England are unbeaten having navigated Murrayfield and Rome with comfortable, if not inspiring, wins. So how has Eddie Jones fared so far? Here's his half-term report...
Eddie Jones retained the 23-man squad who beat Italy 40-9 in the second round of the Six Nations as he prepares his team to play, what Sir Clive Woodward was slated for describing as the first division teams. Two down and three to go for Jones and as we won’t be filing a half-time report for Jones at the interval in England’s next game against Ireland at what he has done up to now.
I wonder how Jonathan Joseph was feeling before the start of the Six Nations when there was a mass call for Elliot Daly to be parachuted into the starting line-up. Joseph, at that stage, had won 16 caps and scored five tries including four in last year’s championship – although two of them came off the wing when Mike Brown was concussed against Italy and Stuart Lancaster re-shuffled his back line.

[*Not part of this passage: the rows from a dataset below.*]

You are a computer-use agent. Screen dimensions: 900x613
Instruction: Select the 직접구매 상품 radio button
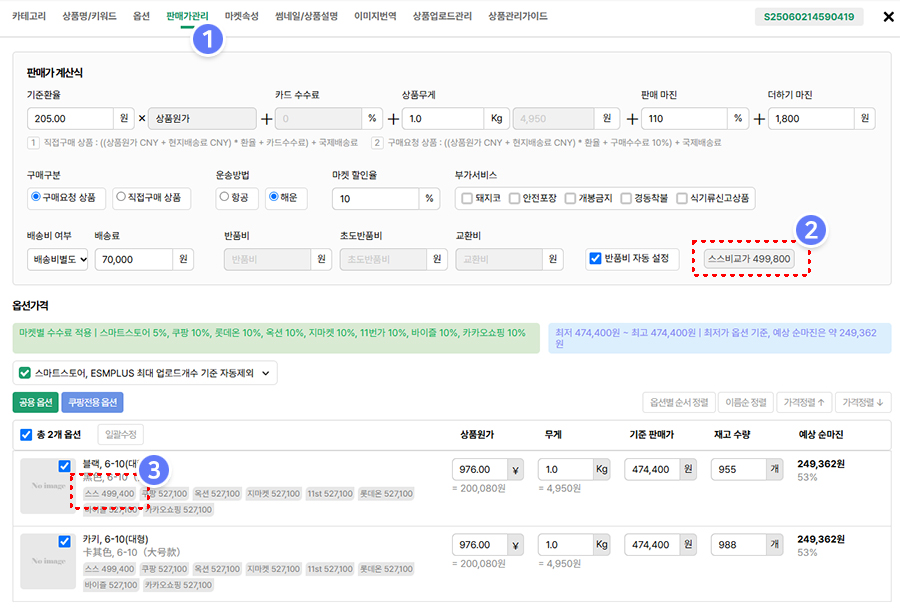point(152,197)
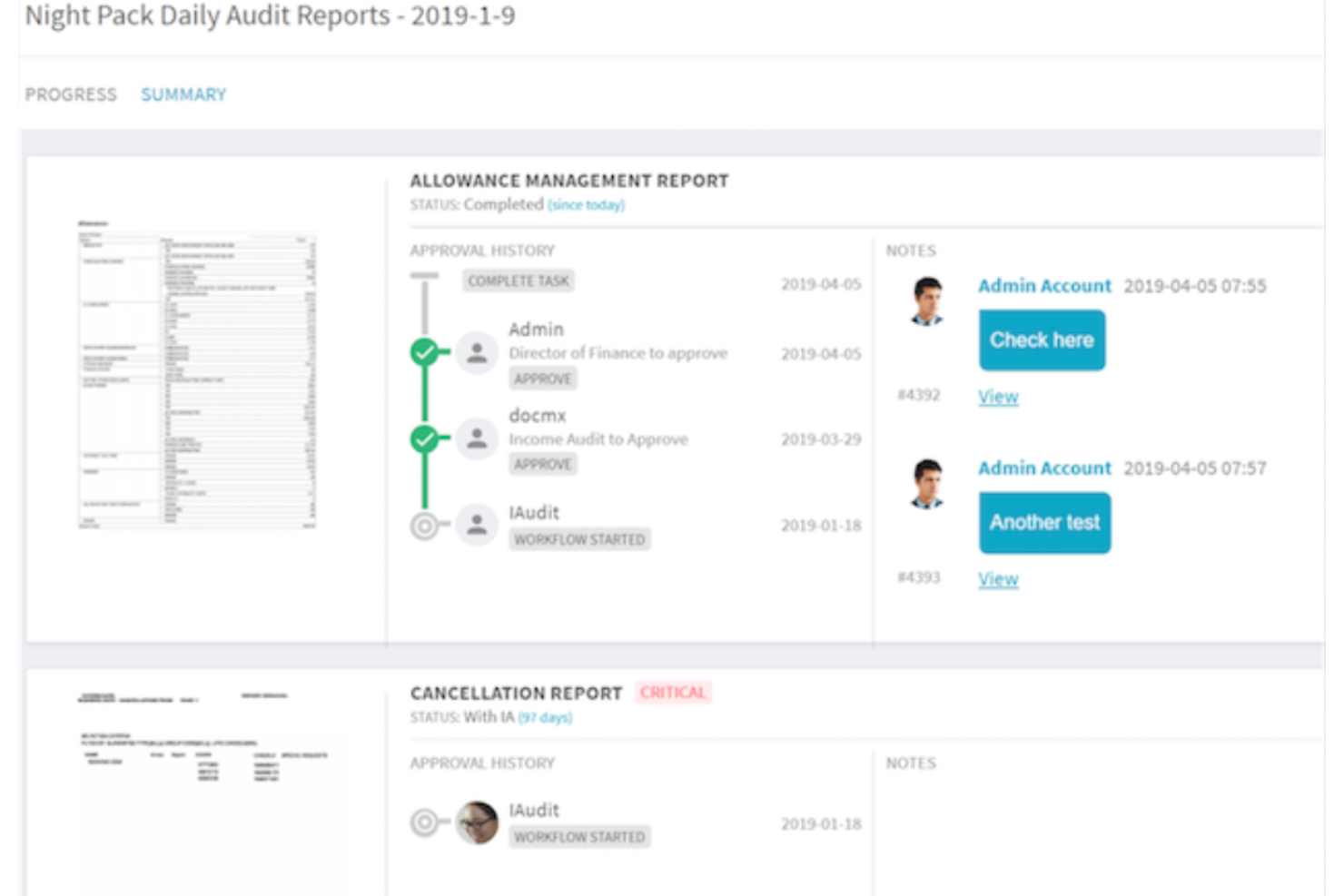Open Admin Account profile link in first note
Screen dimensions: 1344x896
(x=1044, y=285)
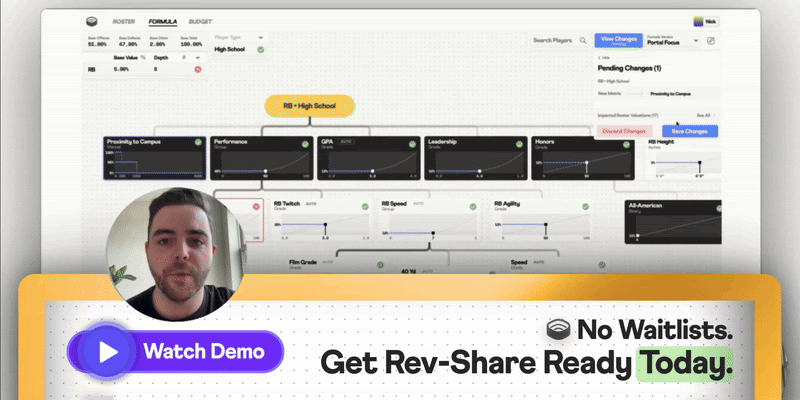Toggle green check on Proximity to Campus card

point(198,144)
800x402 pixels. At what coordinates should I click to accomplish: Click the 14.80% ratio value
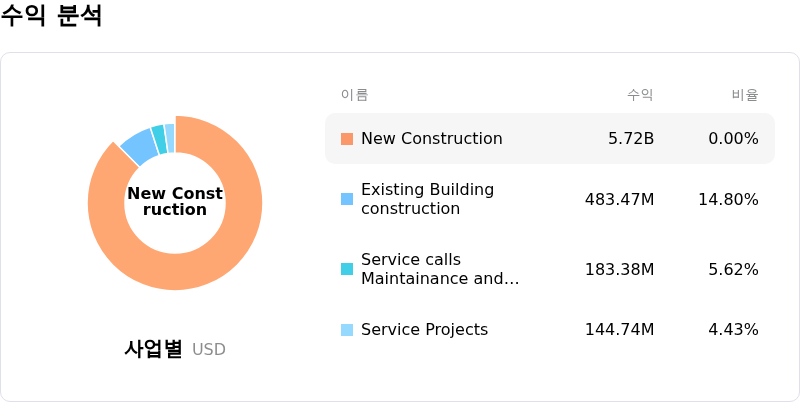(729, 199)
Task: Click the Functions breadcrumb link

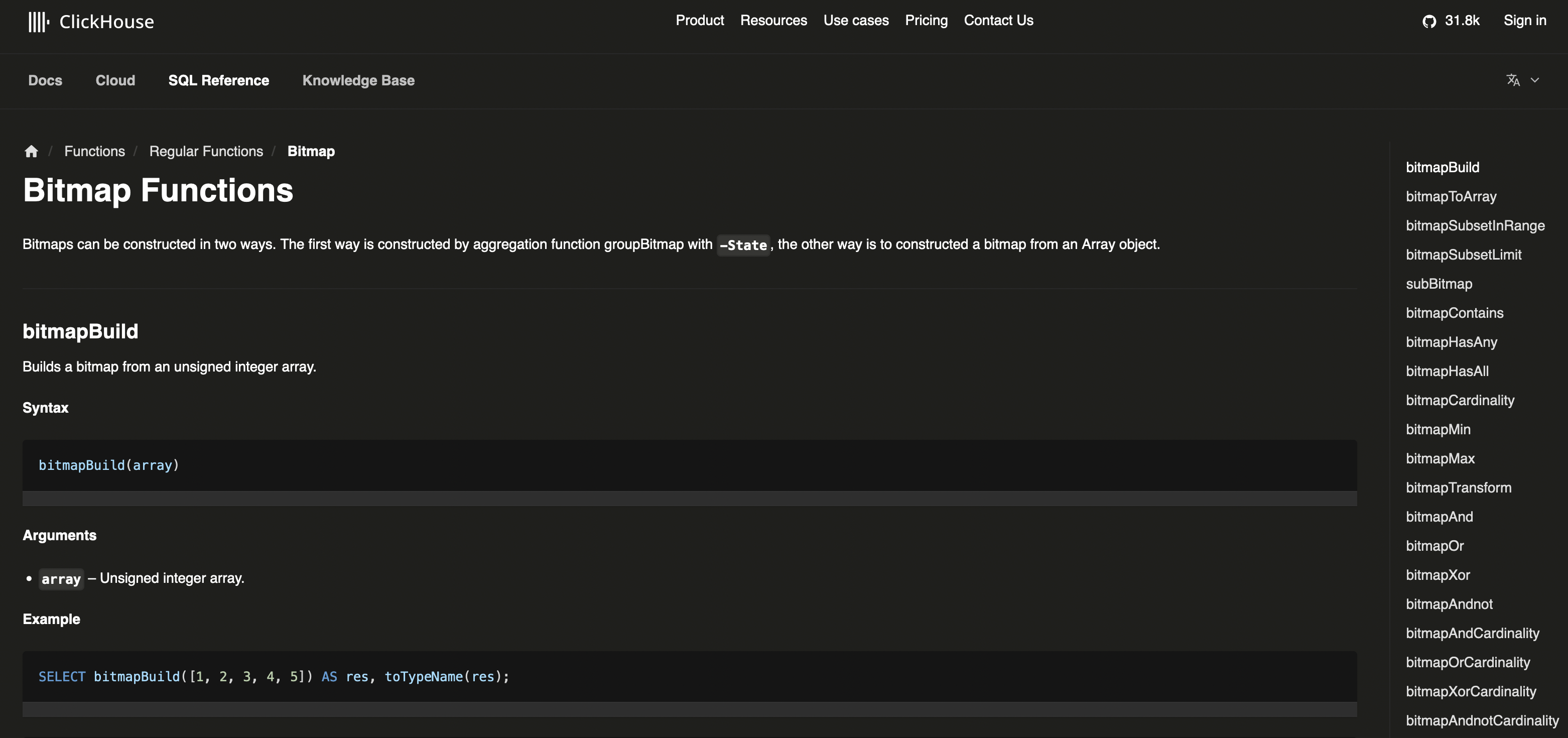Action: coord(94,150)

He was part of a misfiring Bath side but you could hardly blame him for that when the problems were elsewhere. Joseph got a hat-trick in Rome, one interception, one thanks to some Danny Care brilliance and one a powerful finish. Jones sent Daly back to Wasps again this week so that is the 13 spot is probably settled until the summer tour at least.
Keeping them fresh
Jones has tweaked the travel schedules of the team to keep them fresh. The not-very lamented captain’s run – a half-paced run-through at the stadium 24 hours before the match – has gone and England now travel the day before the game rather than two days prior to the fixture. Jones assuages that the captain’s runs fatigues a team too much when they should have their feet up and only the kickers go the ground now.

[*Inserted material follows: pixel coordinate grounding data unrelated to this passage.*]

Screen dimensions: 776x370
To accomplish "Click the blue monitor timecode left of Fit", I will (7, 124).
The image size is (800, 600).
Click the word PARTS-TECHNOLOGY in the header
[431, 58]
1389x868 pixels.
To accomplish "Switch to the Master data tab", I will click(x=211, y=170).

This week Jones has England staying in Kensington and training at a local school rather than being cooped up in Bagshot. Who knows they might even do a spot of shopping on the High Street or have a coffee or two. He is also planning a trip to Bath in the other fallow week.

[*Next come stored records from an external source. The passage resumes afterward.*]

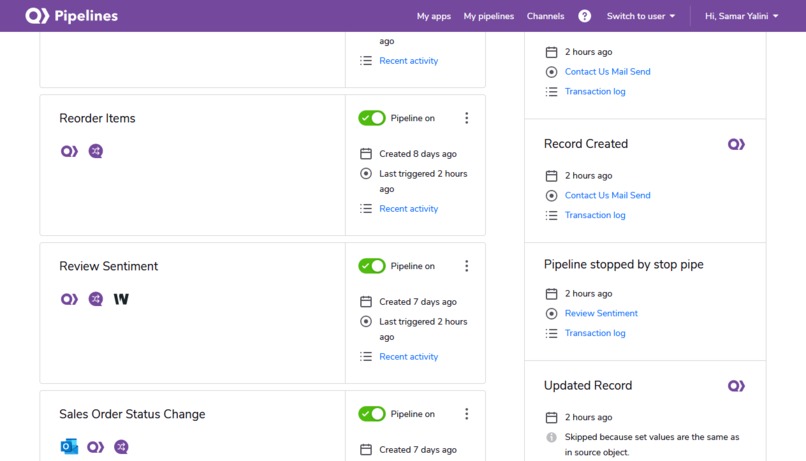Open three-dot menu for Review Sentiment
The height and width of the screenshot is (461, 806).
(467, 266)
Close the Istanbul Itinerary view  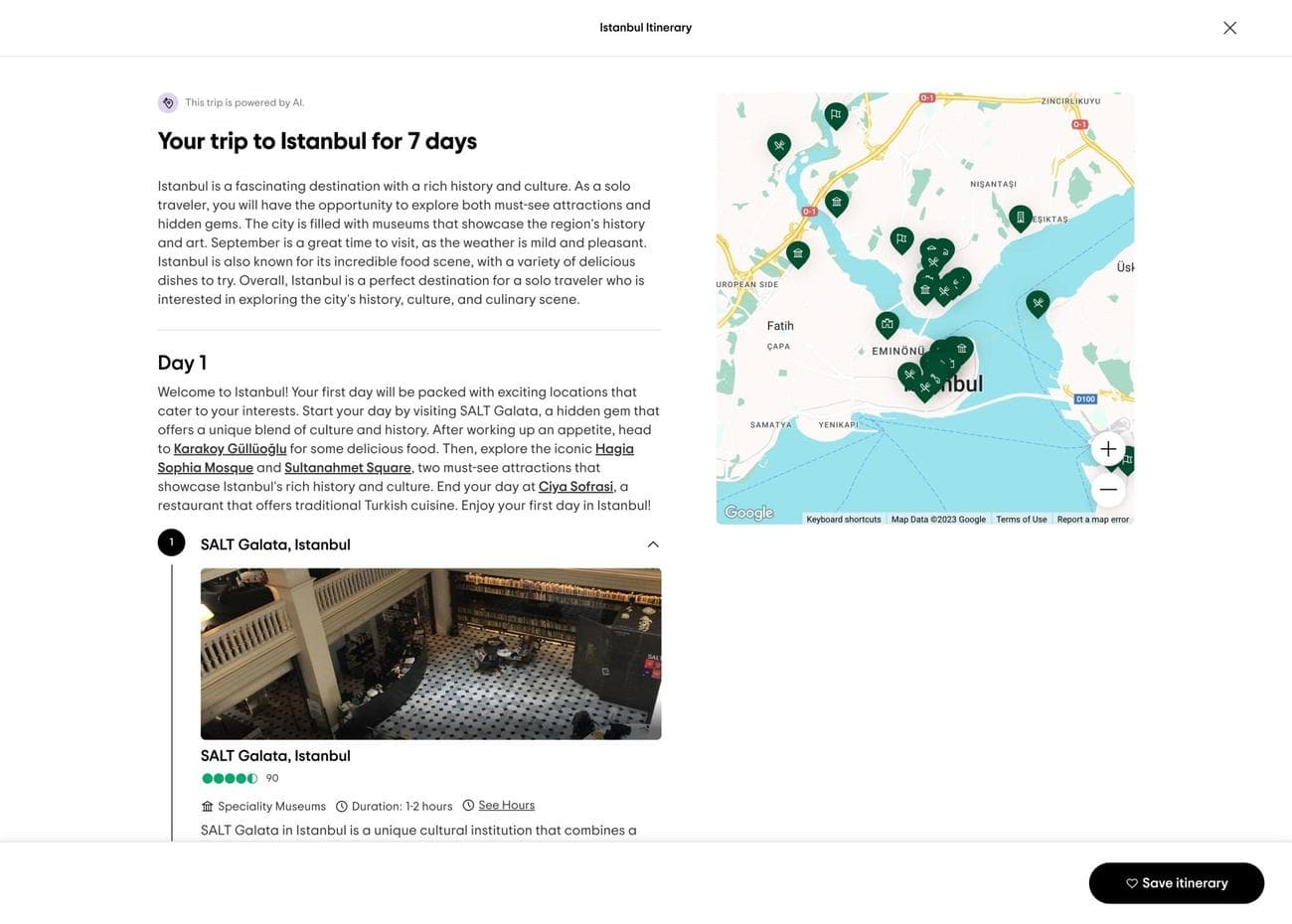(1229, 27)
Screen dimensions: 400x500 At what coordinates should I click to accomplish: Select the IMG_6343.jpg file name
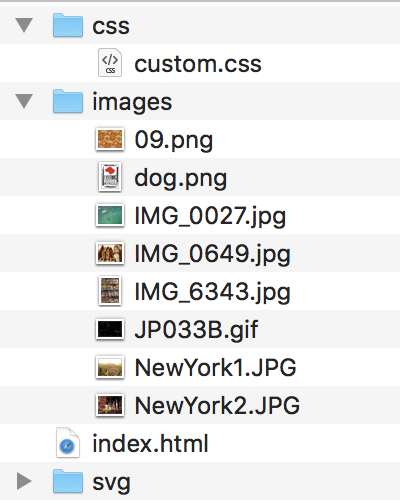coord(213,292)
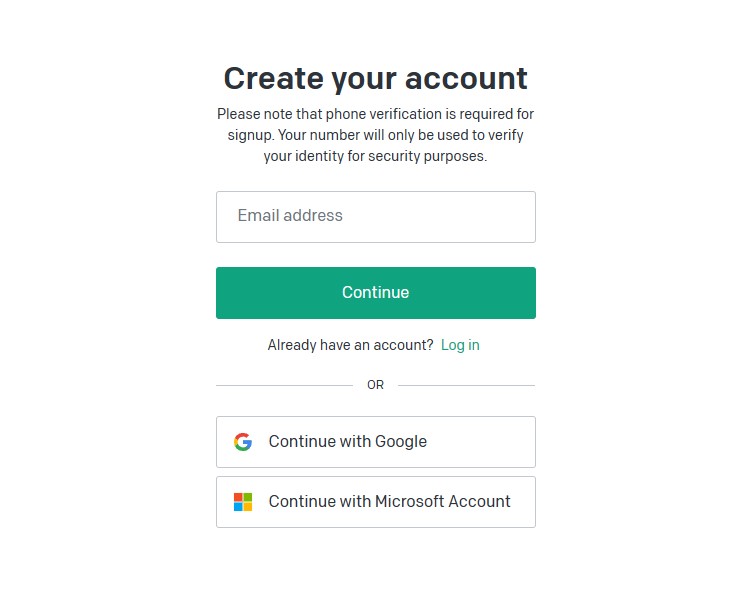This screenshot has height=614, width=748.
Task: Open the Log in link
Action: [460, 345]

This is nothing new here though. Stuart Lancaster – remember him? – took his squad to Leeds and Loughborough to relieve the five-star tedium. But he hit the buffers when England were in the same place from July to the World Cup.
Wolf pack has moved kennels
No tries conceded in two games is a decent effort in anyone’s book even against Woodward’s second division teams. Paul Gustard has brought a bite and speed to England’s defence that anyone who has been watching Saracens for the last few years will recognise. Those who were at Allianz Park on Sunday, as Wasps put eight tries and 64 points past the reigning champions, will wonder if Gustard really does have supernatural, wolverine-like powers – we will find out when the likes of Robbie Henshaw and Jamie Roberts pitch up at Twickenham.
We will draw a discreet veil over England’s line-out in Rome, however, and Jones’ claim that the 9-10-12 axis of Youngs, George Ford and Owen Farrell is one of the best in the world.
Keeping them on their toes
Jones says he has a fair idea of his starting line-up for his first match at Twickenham as England coach and he may be in the minority. For Italy he mixed and matched a bit and no-one had any idea that Ben Youngs would be starting until a couple of days before the match. Although we probably should have twigged when Youngs was put up for Sunday newspapers before the team had been announced. Danny Care was not cock-a-hoop but put a brave face on it and did the business when he came on after 49 minutes, particularly in making Joseph’s second try. How Youngs got the Man of the Match award remains a mystery and we can probably expect Care to get the nod against the Irish. This one could run and run though but that’s no bad thing.
Jones has done what he said he would do and got to Twickenham with two wins in the bag. He is still in honeymoon mode but that could all change after the matches against Ireland and Wales. Things are about to get a whole lot tougher. As a former teacher, Jones will recognise the phrase – satisfactory but will need to improve to make the next grade.